____ PAGE EXCERPT
In addition to the moral and ethical issues that must be addressed, a great deal of research will be needed to realize the full potential of stem cells. It is a large step to go from acquiring stem cells to actually using them in a clinical setting. Understanding the steps required for stem cell specialization is vital to learning how to direct stem cell development. Also, the stem cells acquired in the lab will be genetically different than those of a patient. This creates another obstacle to overcome: host rejection of the generated organ. Learning how to not only direct stem cell growth, but to also obtain a genetic match, is a key element to utilizing this potential application of stem cells.

Pros and Cons of Adult (Multipotent) Stem Cells

As described earlier, multipotent stem cells are derived from pluripotent stem cells. These cells have differentiated already, and will continue to specialize during development. Since these multipotent cells continue to be found in adults, they are also called adult stem cells. Multipotent cells have not yet been found for all adult tissues, but there have been and continue to be discoveries of additional adult stem cells.
________
____ DATA EXCERPT
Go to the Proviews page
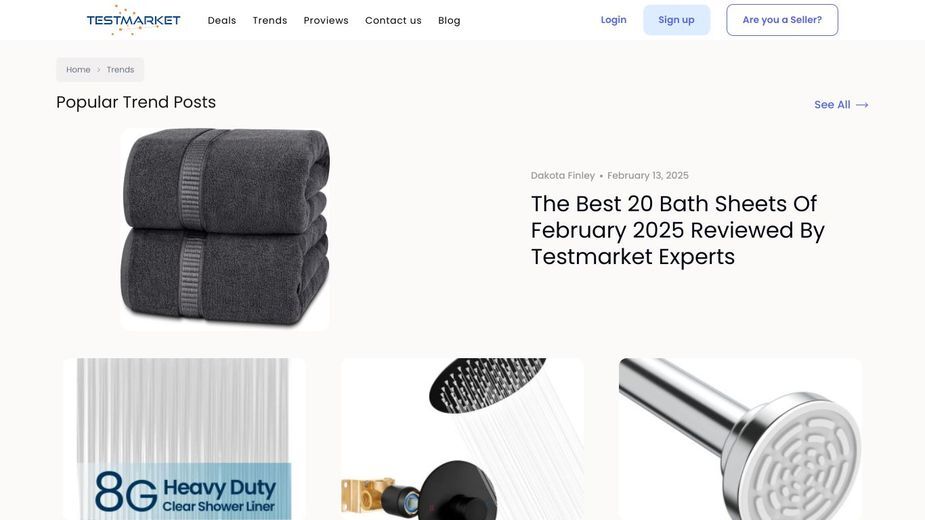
________
WORK TASK 1 » In the stem cell excerpt, what are multipotent stem cells derived from?
WORK TASK 2 » Render this sentence from the stem cell excerpt in Spanish: "Since these multipotent cells continue to be found in adults, they are also called adult stem cells."
WORK TASK 3 » From the stem cell excerpt above the lines, write out the stretch from "In addition to" through "application of stem cells.".

TASK OUTPUT 1 » Pluripotent stem cells.

TASK OUTPUT 2 » Dado que estas células multipotentes se siguen encontrando en adultos, también se les llama células madre adultas.

TASK OUTPUT 3 »
In addition to the moral and ethical issues that must be addressed, a great deal of research will be needed to realize the full potential of stem cells. It is a large step to go from acquiring stem cells to actually using them in a clinical setting. Understanding the steps required for stem cell specialization is vital to learning how to direct stem cell development. Also, the stem cells acquired in the lab will be genetically different than those of a patient. This creates another obstacle to overcome: host rejection of the generated organ. Learning how to not only direct stem cell growth, but to also obtain a genetic match, is a key element to utilizing this potential application of stem cells.